Eleições estaduais em Turíngia e Saxônia: continua o giro à direita

Por Valentin Lambert/Susanne Kühn

Membros do grupo Arbeiterinnenmacht– seção alemã da Liga pela Quinta Internacional.

Os resultados das eleições em Turíngia e Saxônia, dois estados da Alemanha Oriental, não são uma surpresa, mas sim um aviso muito sério para a classe trabalhadora e a esquerda alemã. Em Turíngia, o resultado é o seguinte: o partido de extrema-direita Alternativa para a Alemanha (AfD): 32,8% (+9,4), a conservadora União Democrata Cristã (CDU) 23,6% (+1,9), o novo partido populista BSW de Sahra Wagenknecht (Bewegung Sahra Wagenknecht = Movimento Sahra Wagenknecht) 15,8% (+15,8), o partido de esquerda DIE LINKE 13,1% (-17,9), o Partido Social-Democrata (SPD) 6,1% (-2,1), Os Verdes 3,2% (-2,0) e o liberal FDP 1,1% (-3,9). Na Saxônia, o resultado é o seguinte: CDU: 31,9% (-0,2%), AfD: 30,6% (+3,1%), BSW 11,8% (+11,8), SPD 7,3% (-0,4), Verdes 5,1% (-3,5), DIE LINKE 4,5% (-5,9), FPD com 0,9% (-3,6).

Dados disponíveis |
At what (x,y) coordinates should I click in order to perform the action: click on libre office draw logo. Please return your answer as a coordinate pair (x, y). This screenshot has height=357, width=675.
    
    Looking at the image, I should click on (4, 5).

Questões e tarefas |
[A] Responda com base no texto sobre as eleições na Turíngia e na Saxônia:
(i) Quem assina o texto?
(ii) Que percentual a AfD obteve na Turíngia?
(iii) Qual partido teve o maior percentual na Saxônia, e com quanto?
[B] No texto sobre as eleições na Turíngia e na Saxônia, a variação do BSW é igual ao percentual obtido pelo partido. Com base no que o texto diz sobre o BSW, explique essa coincidência em até três frases.
[C] Prossiga o texto sobre as eleições na Turíngia e na Saxônia a partir da última frase apresentada.

Respostas por tarefa |
[A]
(i) Valentin Lambert e Susanne Kühn.
(ii) 32,8%.
(iii) A CDU, com 31,9%.

[B] O texto descreve o BSW como um partido novo, o Movimento Sahra Wagenknecht. Por isso, todo o seu resultado aparece como ganho: 15,8% (+15,8) na Turíngia e 11,8% (+11,8) na Saxônia.

[C]
Três vencedores eleitorais

Em ambos os estados federados, há três vencedores eleitorais. Em primeiro lugar, claro, o AfD, que se tornou o partido mais forte em Turíngia e ficou em segundo lugar na Saxônia. Em ambos os estados federados, conseguiu mobilizar principalmente eleitores que antes não votavam. O racismo e o populismo de direita não afastam ninguém; pelo contrário, são aceitáveis há muito tempo em ambos os estados.

A maioria dos eleitores do AfD já não são simplesmente eleitores de protesto. O partido de extrema-direita estabeleceu de fato uma base social significativa. Isso é ainda mais alarmante, já que em Turíngia e Saxônia, os elementos mais direitistas e semi-fascistas, como Björn Höcke, dominam o partido e aumentarão ainda mais sua influência a nível nacional. Além disso, a base de eleitores do AfD agora inclui não só a pequena burguesia e as pequenas empresas voltadas para o mercado interno, mas também os trabalhadores manuais e os jovens, sendo o partido mais forte entre eles.

Em segundo lugar, a CDU conseguiu manter-se em ambos os estados e até obteve avanços leves em Turíngia. Provavelmente poderá liderar o governo em ambos os estados no futuro e continuar ganhando força para as eleições federais. Seu único obstáculo é que não poderá evitar a participação do BSW no governo em ambos os estados.

Em Turíngia, até mesmo um governo da CDU, BSW e SPD terá apenas 44 dos 88 assentos no parlamento, e a oposição poderá bloquear qualquer lei. Por outro lado, é muito possível que um governo assim faça acordos com o DIE LINKE ou até com o AfD. Pelo menos a CDU e o BSW poderiam estar preparados para isso em algumas questões.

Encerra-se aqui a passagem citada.